The Conversation | Boris Johnson has unveiled an additional 1.25% levy on national insurance paid by wage earners and employers, which will raise £14 billion a year to help pay for the NHS and reforms to social care. Coming on the back of rises to income tax and corporation tax that were announced in the budget in March, it is the latest example of the government using tax rises rather than austerity to rein in public finances that have been hit by the cost of the pandemic.
We asked Alex de Ruyter, a Professor of Economics at Birmingham City University, to explain how it would affect different parts of society.
Q: How will the levy hit the different groups who are affected by it?
Raising national insurance (NI) contributions is going to disproportionately affect wage earners. This means it will disproportionately affect ethnic minorities and women. Those in receipt of universal credit who are also working will have the double whammy of being hit by higher NI as well as losing £20 a week when the temporary increase for COVID ends on October 6.

● ● ● ● ● ● ●

According to the article on the national insurance levy, how much money will the levy raise each year?

[Pixel coordinate grounding data]
● ● ● ● ● ● ●

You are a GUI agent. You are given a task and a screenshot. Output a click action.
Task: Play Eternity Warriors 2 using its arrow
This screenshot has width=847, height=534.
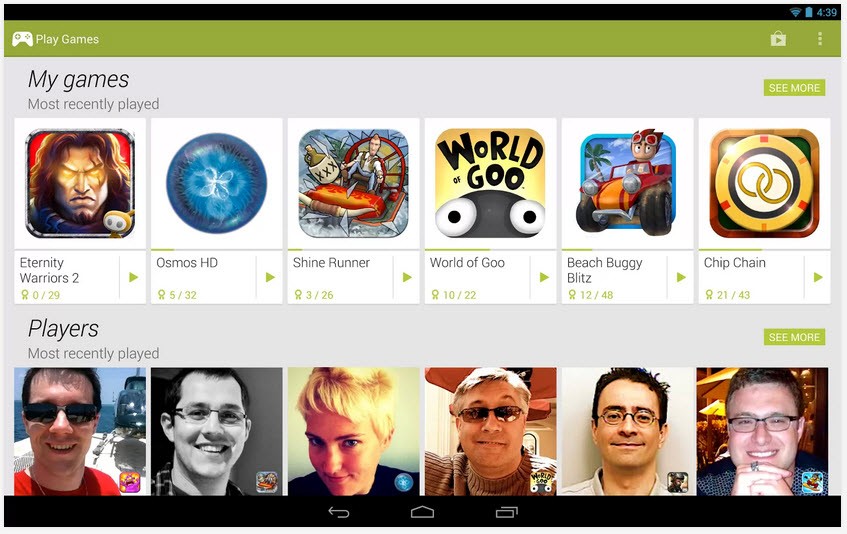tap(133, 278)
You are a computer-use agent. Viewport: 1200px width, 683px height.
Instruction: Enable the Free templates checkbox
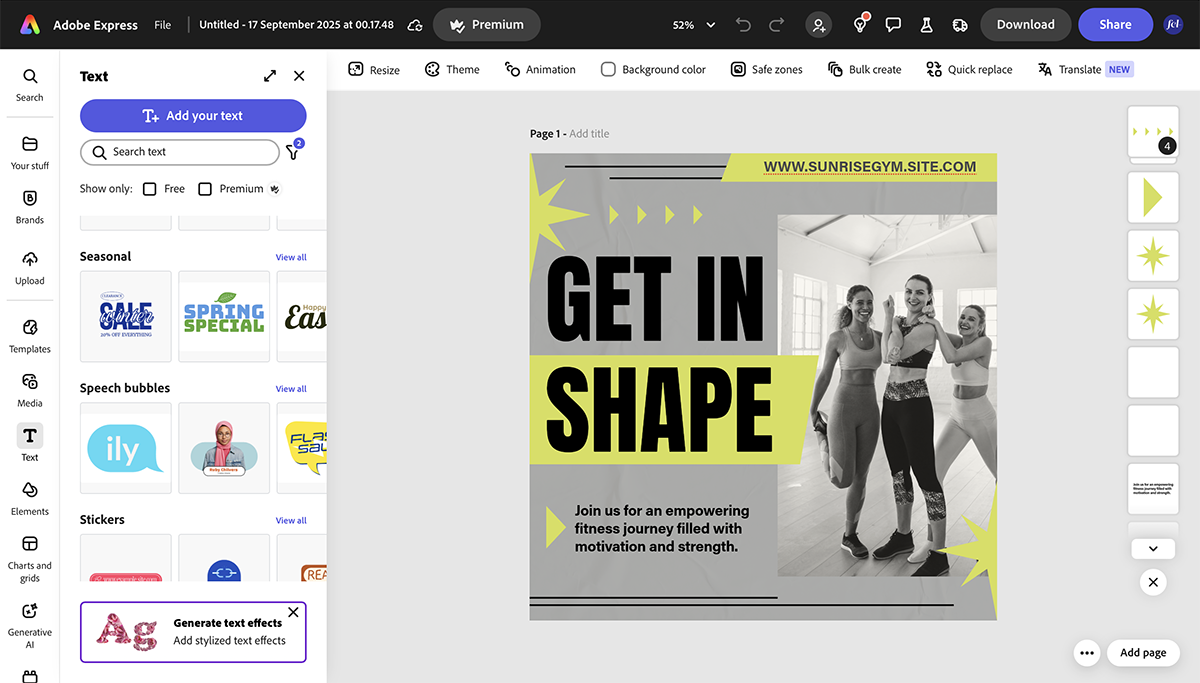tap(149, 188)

● ● ● ● ● ● ●

*RESPONSE AREA*
£14 billion a year.